» **WORK TASK**
Give the records again exactly, with every character kept.

[Stored records]
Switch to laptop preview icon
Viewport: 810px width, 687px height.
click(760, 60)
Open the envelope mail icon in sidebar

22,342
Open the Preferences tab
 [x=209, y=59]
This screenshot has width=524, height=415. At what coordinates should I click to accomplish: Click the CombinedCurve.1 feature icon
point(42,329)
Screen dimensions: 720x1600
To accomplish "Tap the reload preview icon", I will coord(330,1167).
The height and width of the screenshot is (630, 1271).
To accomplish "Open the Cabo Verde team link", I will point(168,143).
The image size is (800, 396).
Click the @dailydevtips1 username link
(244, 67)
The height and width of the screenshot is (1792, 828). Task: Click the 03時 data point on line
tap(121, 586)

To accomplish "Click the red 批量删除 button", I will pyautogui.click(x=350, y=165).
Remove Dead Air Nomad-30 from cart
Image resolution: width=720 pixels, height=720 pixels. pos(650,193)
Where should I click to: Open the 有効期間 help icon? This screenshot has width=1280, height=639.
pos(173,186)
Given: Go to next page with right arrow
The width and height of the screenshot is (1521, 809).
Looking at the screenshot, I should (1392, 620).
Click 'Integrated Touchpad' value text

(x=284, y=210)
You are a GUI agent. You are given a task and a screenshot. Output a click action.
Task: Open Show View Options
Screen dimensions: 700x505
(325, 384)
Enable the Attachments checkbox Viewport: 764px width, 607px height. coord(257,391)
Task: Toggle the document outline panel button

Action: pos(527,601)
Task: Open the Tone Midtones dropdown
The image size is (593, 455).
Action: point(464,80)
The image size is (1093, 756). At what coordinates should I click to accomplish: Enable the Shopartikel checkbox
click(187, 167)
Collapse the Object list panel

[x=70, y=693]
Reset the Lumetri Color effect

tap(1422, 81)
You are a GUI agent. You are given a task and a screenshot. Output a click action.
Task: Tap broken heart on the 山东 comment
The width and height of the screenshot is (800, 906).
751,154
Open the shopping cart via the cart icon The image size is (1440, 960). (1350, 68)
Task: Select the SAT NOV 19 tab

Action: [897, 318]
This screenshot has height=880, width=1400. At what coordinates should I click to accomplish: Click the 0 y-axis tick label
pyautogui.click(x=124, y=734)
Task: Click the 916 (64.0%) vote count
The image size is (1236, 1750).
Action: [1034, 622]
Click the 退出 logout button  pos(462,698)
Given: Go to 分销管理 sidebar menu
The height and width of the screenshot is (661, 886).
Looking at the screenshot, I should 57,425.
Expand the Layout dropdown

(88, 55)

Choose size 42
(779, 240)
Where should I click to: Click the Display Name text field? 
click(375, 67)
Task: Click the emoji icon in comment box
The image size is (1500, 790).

» **SOLUTION FOR THIS PROBLEM**
Switch to laptop preview icon
Viewport: 810px width, 687px height.
click(760, 60)
Open the envelope mail icon in sidebar

22,342
Open the Preferences tab
 [x=209, y=59]
This screenshot has width=524, height=415. At what coordinates should I click to accomplish: Click the CombinedCurve.1 feature icon
point(42,329)
Screen dimensions: 720x1600
To accomplish "Tap the reload preview icon", I will coord(330,1167).
The height and width of the screenshot is (630, 1271).
To accomplish "Open the Cabo Verde team link", I will point(168,143).
The image size is (800, 396).
Click the @dailydevtips1 username link
(244, 67)
The height and width of the screenshot is (1792, 828). Task: Click the 03時 data point on line
tap(121, 586)

To accomplish "Click the red 批量删除 button", I will pyautogui.click(x=350, y=165).
Remove Dead Air Nomad-30 from cart
Image resolution: width=720 pixels, height=720 pixels. pos(650,193)
Where should I click to: Open the 有効期間 help icon? This screenshot has width=1280, height=639.
pos(173,186)
Given: Go to next page with right arrow
The width and height of the screenshot is (1521, 809).
Looking at the screenshot, I should (1392, 620).
Click 'Integrated Touchpad' value text

(x=284, y=210)
You are a GUI agent. You are given a task and a screenshot. Output a click action.
Task: Open Show View Options
Screen dimensions: 700x505
(325, 384)
Enable the Attachments checkbox Viewport: 764px width, 607px height. coord(257,391)
Task: Toggle the document outline panel button

Action: pos(527,601)
Task: Open the Tone Midtones dropdown
The image size is (593, 455).
Action: point(464,80)
The image size is (1093, 756). At what coordinates should I click to accomplish: Enable the Shopartikel checkbox
click(187, 167)
Collapse the Object list panel

[x=70, y=693]
Reset the Lumetri Color effect

tap(1422, 81)
You are a GUI agent. You are given a task and a screenshot. Output a click action.
Task: Tap broken heart on the 山东 comment
The width and height of the screenshot is (800, 906).
751,154
Open the shopping cart via the cart icon The image size is (1440, 960). (1350, 68)
Task: Select the SAT NOV 19 tab

Action: [897, 318]
This screenshot has height=880, width=1400. At what coordinates should I click to accomplish: Click the 0 y-axis tick label
pyautogui.click(x=124, y=734)
Task: Click the 916 (64.0%) vote count
The image size is (1236, 1750).
Action: [1034, 622]
Click the 退出 logout button  pos(462,698)
Given: Go to 分销管理 sidebar menu
The height and width of the screenshot is (661, 886).
Looking at the screenshot, I should 57,425.
Expand the Layout dropdown

(88, 55)

Choose size 42
(779, 240)
Where should I click to: Click the Display Name text field? 
click(375, 67)
Task: Click the emoji icon in comment box
The image size is (1500, 790).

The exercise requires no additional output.